**** Data for analysis

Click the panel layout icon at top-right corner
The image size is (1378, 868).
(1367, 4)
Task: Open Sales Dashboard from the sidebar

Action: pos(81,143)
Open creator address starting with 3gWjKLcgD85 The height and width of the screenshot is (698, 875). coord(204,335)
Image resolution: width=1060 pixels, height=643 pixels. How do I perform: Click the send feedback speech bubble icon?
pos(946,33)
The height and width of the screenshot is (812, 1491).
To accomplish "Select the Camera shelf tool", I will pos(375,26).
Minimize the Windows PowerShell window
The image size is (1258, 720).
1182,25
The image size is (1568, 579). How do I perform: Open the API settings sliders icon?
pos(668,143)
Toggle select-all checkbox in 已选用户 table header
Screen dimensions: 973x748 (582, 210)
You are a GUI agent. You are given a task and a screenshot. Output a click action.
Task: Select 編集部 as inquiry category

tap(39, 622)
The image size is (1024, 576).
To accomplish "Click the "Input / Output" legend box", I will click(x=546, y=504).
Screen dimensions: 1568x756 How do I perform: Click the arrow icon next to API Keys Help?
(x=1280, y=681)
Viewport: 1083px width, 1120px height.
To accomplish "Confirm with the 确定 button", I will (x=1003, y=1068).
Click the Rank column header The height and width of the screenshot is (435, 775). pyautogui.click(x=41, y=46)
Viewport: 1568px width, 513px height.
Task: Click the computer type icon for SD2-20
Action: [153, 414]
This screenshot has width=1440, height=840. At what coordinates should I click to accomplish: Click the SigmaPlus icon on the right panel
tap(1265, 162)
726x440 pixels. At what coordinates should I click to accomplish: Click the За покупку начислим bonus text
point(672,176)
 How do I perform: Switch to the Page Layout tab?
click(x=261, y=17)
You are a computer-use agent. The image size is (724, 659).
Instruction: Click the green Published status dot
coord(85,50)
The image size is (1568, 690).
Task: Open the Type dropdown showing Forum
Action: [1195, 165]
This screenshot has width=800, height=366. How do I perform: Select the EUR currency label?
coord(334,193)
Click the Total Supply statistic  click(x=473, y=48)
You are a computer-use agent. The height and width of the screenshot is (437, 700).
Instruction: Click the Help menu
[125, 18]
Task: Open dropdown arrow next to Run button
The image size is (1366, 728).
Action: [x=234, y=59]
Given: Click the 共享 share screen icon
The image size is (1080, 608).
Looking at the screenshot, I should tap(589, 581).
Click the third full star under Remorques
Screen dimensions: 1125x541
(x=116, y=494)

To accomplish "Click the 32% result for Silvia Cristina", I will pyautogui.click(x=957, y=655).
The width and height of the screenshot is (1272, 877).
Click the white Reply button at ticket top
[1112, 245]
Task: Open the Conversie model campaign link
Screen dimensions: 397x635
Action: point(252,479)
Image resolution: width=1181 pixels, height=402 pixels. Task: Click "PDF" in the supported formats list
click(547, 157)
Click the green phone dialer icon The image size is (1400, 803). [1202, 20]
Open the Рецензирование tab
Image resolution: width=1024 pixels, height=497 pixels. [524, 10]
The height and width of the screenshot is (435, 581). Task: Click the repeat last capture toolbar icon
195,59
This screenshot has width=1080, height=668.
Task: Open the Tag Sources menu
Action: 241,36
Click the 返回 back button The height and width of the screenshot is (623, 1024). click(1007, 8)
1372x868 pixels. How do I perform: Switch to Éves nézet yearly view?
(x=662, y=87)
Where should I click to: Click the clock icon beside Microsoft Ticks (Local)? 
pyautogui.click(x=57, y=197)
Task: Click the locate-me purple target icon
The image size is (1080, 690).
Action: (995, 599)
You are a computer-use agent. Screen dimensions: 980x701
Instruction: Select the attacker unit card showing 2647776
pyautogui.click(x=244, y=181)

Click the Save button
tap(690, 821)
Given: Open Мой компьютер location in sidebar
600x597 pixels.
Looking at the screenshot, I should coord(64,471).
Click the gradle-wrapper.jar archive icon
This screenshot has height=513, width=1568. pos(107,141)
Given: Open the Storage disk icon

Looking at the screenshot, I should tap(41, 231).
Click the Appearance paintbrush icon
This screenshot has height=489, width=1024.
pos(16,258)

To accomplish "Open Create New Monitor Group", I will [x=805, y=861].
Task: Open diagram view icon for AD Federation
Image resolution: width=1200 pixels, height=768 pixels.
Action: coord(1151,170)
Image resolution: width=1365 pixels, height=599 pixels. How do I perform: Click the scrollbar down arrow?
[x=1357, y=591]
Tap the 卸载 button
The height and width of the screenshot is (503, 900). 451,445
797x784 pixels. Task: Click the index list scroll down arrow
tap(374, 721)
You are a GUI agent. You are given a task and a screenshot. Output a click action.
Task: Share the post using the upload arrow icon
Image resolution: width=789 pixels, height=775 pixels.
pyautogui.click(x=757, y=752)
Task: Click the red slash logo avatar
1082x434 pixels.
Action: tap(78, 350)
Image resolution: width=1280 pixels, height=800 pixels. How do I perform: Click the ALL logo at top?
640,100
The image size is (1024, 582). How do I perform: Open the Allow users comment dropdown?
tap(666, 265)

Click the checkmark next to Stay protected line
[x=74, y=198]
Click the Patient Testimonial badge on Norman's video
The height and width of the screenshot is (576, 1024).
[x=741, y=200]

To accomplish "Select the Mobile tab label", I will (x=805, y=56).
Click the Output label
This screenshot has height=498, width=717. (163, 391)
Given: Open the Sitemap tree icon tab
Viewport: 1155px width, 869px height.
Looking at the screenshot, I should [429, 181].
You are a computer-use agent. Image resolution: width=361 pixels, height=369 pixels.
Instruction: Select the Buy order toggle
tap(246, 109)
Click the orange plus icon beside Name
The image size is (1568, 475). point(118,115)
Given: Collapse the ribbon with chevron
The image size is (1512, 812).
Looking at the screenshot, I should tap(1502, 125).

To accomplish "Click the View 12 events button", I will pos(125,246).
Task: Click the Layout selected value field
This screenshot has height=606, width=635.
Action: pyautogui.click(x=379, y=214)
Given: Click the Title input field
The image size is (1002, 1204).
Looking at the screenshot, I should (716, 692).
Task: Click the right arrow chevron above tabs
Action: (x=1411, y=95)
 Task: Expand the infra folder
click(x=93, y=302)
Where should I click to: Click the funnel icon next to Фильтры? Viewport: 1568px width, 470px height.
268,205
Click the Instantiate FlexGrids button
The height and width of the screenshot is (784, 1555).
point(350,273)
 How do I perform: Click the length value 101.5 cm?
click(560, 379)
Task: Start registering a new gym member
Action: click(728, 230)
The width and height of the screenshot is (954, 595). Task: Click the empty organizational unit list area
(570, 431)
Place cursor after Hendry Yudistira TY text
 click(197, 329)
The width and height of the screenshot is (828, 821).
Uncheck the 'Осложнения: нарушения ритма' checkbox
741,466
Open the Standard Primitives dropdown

********

Activity
Above are the records; restate each one exactly.

Exercise solution
Click the panel layout icon at top-right corner
The image size is (1378, 868).
(1367, 4)
Task: Open Sales Dashboard from the sidebar

Action: pos(81,143)
Open creator address starting with 3gWjKLcgD85 The height and width of the screenshot is (698, 875). coord(204,335)
Image resolution: width=1060 pixels, height=643 pixels. How do I perform: Click the send feedback speech bubble icon?
pos(946,33)
The height and width of the screenshot is (812, 1491).
To accomplish "Select the Camera shelf tool", I will pos(375,26).
Minimize the Windows PowerShell window
The image size is (1258, 720).
1182,25
The image size is (1568, 579). How do I perform: Open the API settings sliders icon?
pos(668,143)
Toggle select-all checkbox in 已选用户 table header
Screen dimensions: 973x748 (582, 210)
You are a GUI agent. You are given a task and a screenshot. Output a click action.
Task: Select 編集部 as inquiry category

tap(39, 622)
The image size is (1024, 576).
To accomplish "Click the "Input / Output" legend box", I will click(x=546, y=504).
Screen dimensions: 1568x756 How do I perform: Click the arrow icon next to API Keys Help?
(x=1280, y=681)
Viewport: 1083px width, 1120px height.
To accomplish "Confirm with the 确定 button", I will (x=1003, y=1068).
Click the Rank column header The height and width of the screenshot is (435, 775). pyautogui.click(x=41, y=46)
Viewport: 1568px width, 513px height.
Task: Click the computer type icon for SD2-20
Action: [153, 414]
This screenshot has width=1440, height=840. At what coordinates should I click to accomplish: Click the SigmaPlus icon on the right panel
tap(1265, 162)
726x440 pixels. At what coordinates should I click to accomplish: Click the За покупку начислим bonus text
point(672,176)
 How do I perform: Switch to the Page Layout tab?
click(x=261, y=17)
You are a computer-use agent. The image size is (724, 659).
Instruction: Click the green Published status dot
coord(85,50)
The image size is (1568, 690).
Task: Open the Type dropdown showing Forum
Action: [1195, 165]
This screenshot has width=800, height=366. How do I perform: Select the EUR currency label?
coord(334,193)
Click the Total Supply statistic  click(x=473, y=48)
You are a computer-use agent. The height and width of the screenshot is (437, 700).
Instruction: Click the Help menu
[125, 18]
Task: Open dropdown arrow next to Run button
The image size is (1366, 728).
Action: [x=234, y=59]
Given: Click the 共享 share screen icon
The image size is (1080, 608).
Looking at the screenshot, I should tap(589, 581).
Click the third full star under Remorques
Screen dimensions: 1125x541
(x=116, y=494)

To accomplish "Click the 32% result for Silvia Cristina", I will pyautogui.click(x=957, y=655).
The width and height of the screenshot is (1272, 877).
Click the white Reply button at ticket top
[1112, 245]
Task: Open the Conversie model campaign link
Screen dimensions: 397x635
Action: point(252,479)
Image resolution: width=1181 pixels, height=402 pixels. Task: Click "PDF" in the supported formats list
click(547, 157)
Click the green phone dialer icon The image size is (1400, 803). [1202, 20]
Open the Рецензирование tab
Image resolution: width=1024 pixels, height=497 pixels. [524, 10]
The height and width of the screenshot is (435, 581). Task: Click the repeat last capture toolbar icon
195,59
This screenshot has width=1080, height=668.
Task: Open the Tag Sources menu
Action: 241,36
Click the 返回 back button The height and width of the screenshot is (623, 1024). click(1007, 8)
1372x868 pixels. How do I perform: Switch to Éves nézet yearly view?
(x=662, y=87)
Where should I click to: Click the clock icon beside Microsoft Ticks (Local)? 
pyautogui.click(x=57, y=197)
Task: Click the locate-me purple target icon
The image size is (1080, 690).
Action: (995, 599)
You are a computer-use agent. Screen dimensions: 980x701
Instruction: Select the attacker unit card showing 2647776
pyautogui.click(x=244, y=181)

Click the Save button
tap(690, 821)
Given: Open Мой компьютер location in sidebar
600x597 pixels.
Looking at the screenshot, I should coord(64,471).
Click the gradle-wrapper.jar archive icon
This screenshot has height=513, width=1568. pos(107,141)
Given: Open the Storage disk icon

Looking at the screenshot, I should tap(41, 231).
Click the Appearance paintbrush icon
This screenshot has height=489, width=1024.
pos(16,258)

To accomplish "Open Create New Monitor Group", I will [x=805, y=861].
Task: Open diagram view icon for AD Federation
Image resolution: width=1200 pixels, height=768 pixels.
Action: coord(1151,170)
Image resolution: width=1365 pixels, height=599 pixels. How do I perform: Click the scrollbar down arrow?
[x=1357, y=591]
Tap the 卸载 button
The height and width of the screenshot is (503, 900). 451,445
797x784 pixels. Task: Click the index list scroll down arrow
tap(374, 721)
You are a GUI agent. You are given a task and a screenshot. Output a click action.
Task: Share the post using the upload arrow icon
Image resolution: width=789 pixels, height=775 pixels.
pyautogui.click(x=757, y=752)
Task: Click the red slash logo avatar
1082x434 pixels.
Action: tap(78, 350)
Image resolution: width=1280 pixels, height=800 pixels. How do I perform: Click the ALL logo at top?
640,100
The image size is (1024, 582). How do I perform: Open the Allow users comment dropdown?
tap(666, 265)

Click the checkmark next to Stay protected line
[x=74, y=198]
Click the Patient Testimonial badge on Norman's video
The height and width of the screenshot is (576, 1024).
[x=741, y=200]

To accomplish "Select the Mobile tab label", I will (x=805, y=56).
Click the Output label
This screenshot has height=498, width=717. (163, 391)
Given: Open the Sitemap tree icon tab
Viewport: 1155px width, 869px height.
Looking at the screenshot, I should [429, 181].
You are a computer-use agent. Image resolution: width=361 pixels, height=369 pixels.
Instruction: Select the Buy order toggle
tap(246, 109)
Click the orange plus icon beside Name
The image size is (1568, 475). point(118,115)
Given: Collapse the ribbon with chevron
The image size is (1512, 812).
Looking at the screenshot, I should tap(1502, 125).

To accomplish "Click the View 12 events button", I will pos(125,246).
Task: Click the Layout selected value field
This screenshot has height=606, width=635.
Action: pyautogui.click(x=379, y=214)
Given: Click the Title input field
The image size is (1002, 1204).
Looking at the screenshot, I should (716, 692).
Task: Click the right arrow chevron above tabs
Action: (x=1411, y=95)
 Task: Expand the infra folder
click(x=93, y=302)
Where should I click to: Click the funnel icon next to Фильтры? Viewport: 1568px width, 470px height.
268,205
Click the Instantiate FlexGrids button
The height and width of the screenshot is (784, 1555).
point(350,273)
 How do I perform: Click the length value 101.5 cm?
click(560, 379)
Task: Start registering a new gym member
Action: click(728, 230)
The width and height of the screenshot is (954, 595). Task: Click the empty organizational unit list area
(570, 431)
Place cursor after Hendry Yudistira TY text
 click(197, 329)
The width and height of the screenshot is (828, 821).
Uncheck the 'Осложнения: нарушения ритма' checkbox
741,466
Open the Standard Primitives dropdown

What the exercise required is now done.